**Assignment:**
Repeat the stretch of entries below from the line with "You are a GUI" through the line with "Task: Toggle the Subject Scheme switch". Include both ends and add nothing.

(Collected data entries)

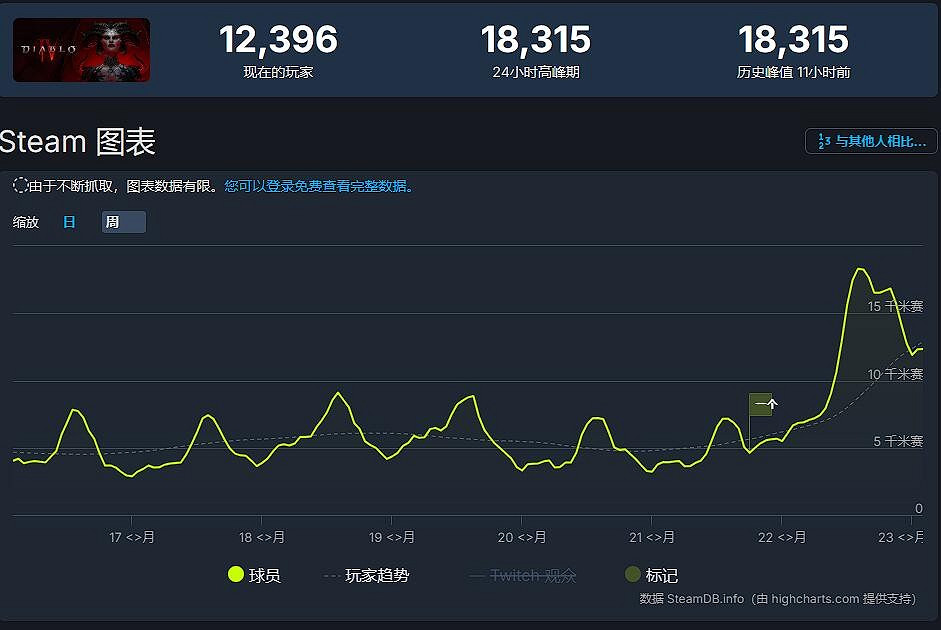
Task: Click the 与其他人相比 compare button
Action: [870, 141]
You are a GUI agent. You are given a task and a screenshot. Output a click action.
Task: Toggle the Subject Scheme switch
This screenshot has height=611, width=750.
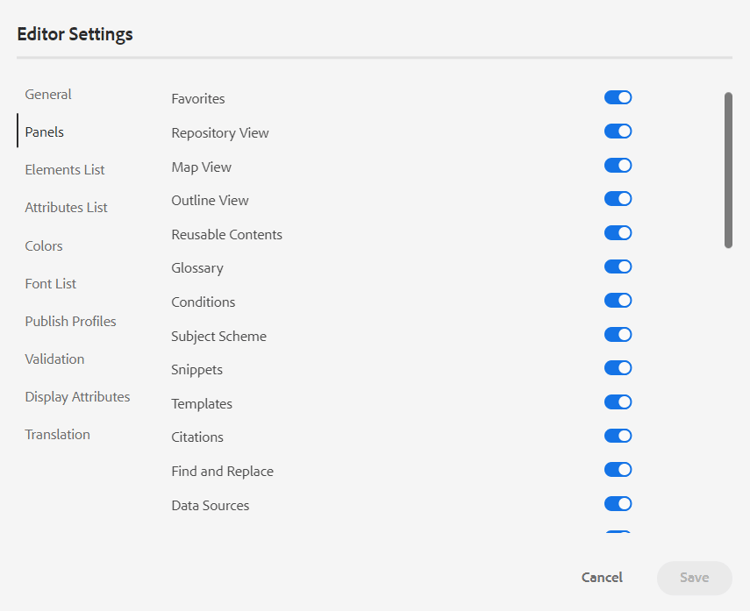pos(618,335)
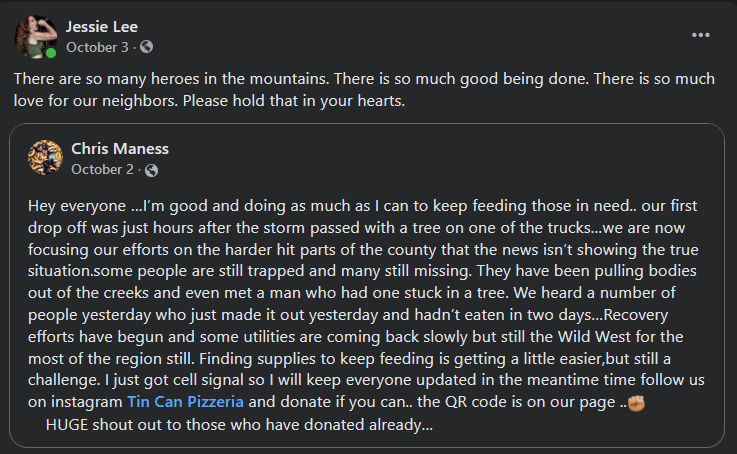This screenshot has height=454, width=737.
Task: Open Jessie Lee's profile picture
Action: point(34,37)
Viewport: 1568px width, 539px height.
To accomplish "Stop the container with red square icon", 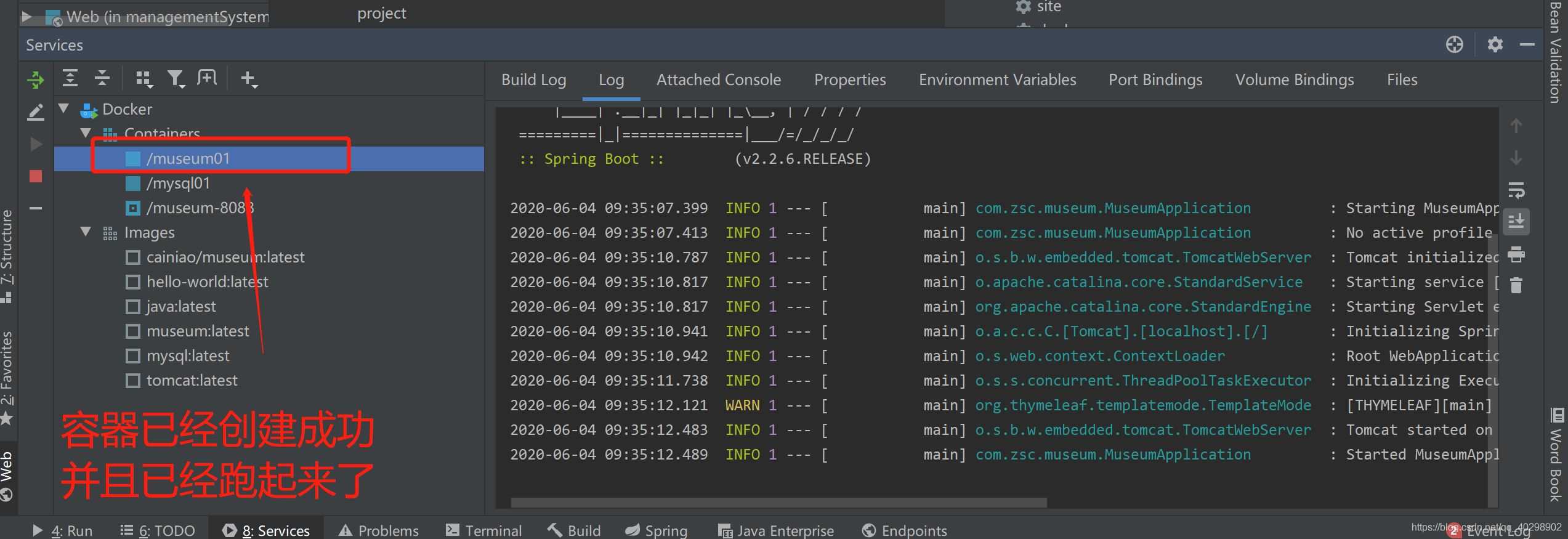I will click(x=36, y=177).
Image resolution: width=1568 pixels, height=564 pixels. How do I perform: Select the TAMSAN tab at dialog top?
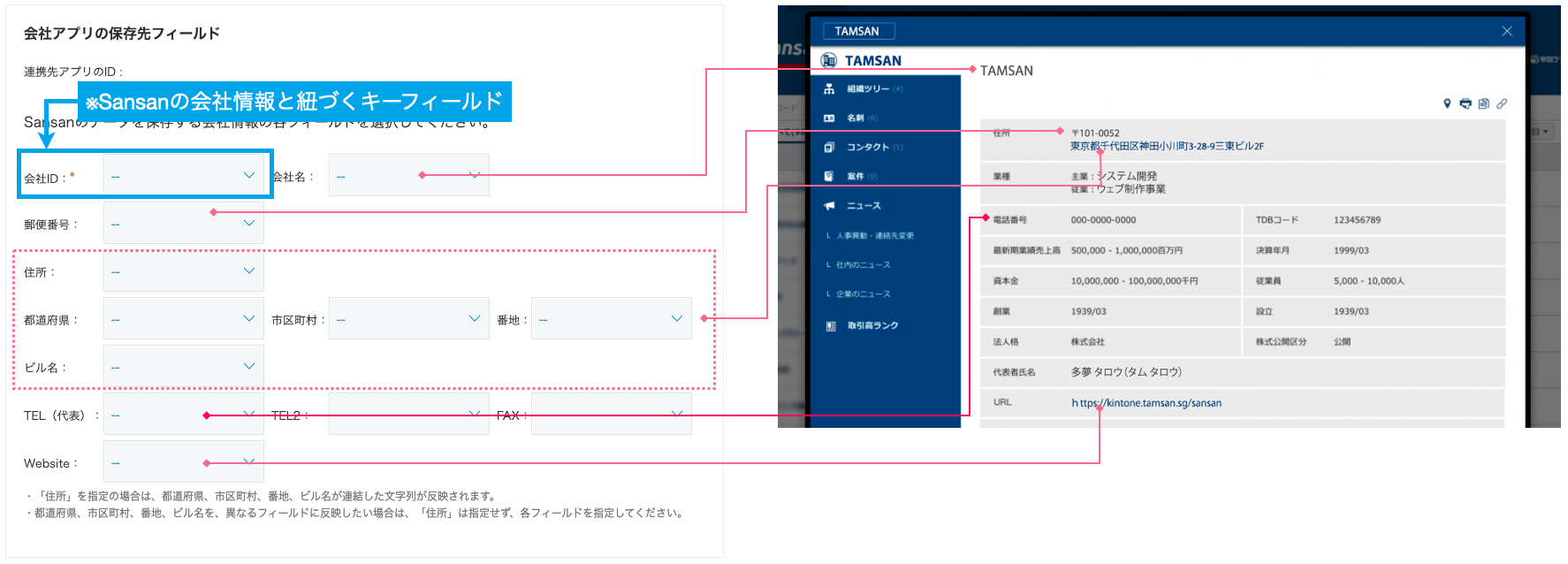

**Exercise answer:**
You are a GUI agent. You are given a task and a screenshot. Output a click action.
Task: Toggle the Subject Scheme switch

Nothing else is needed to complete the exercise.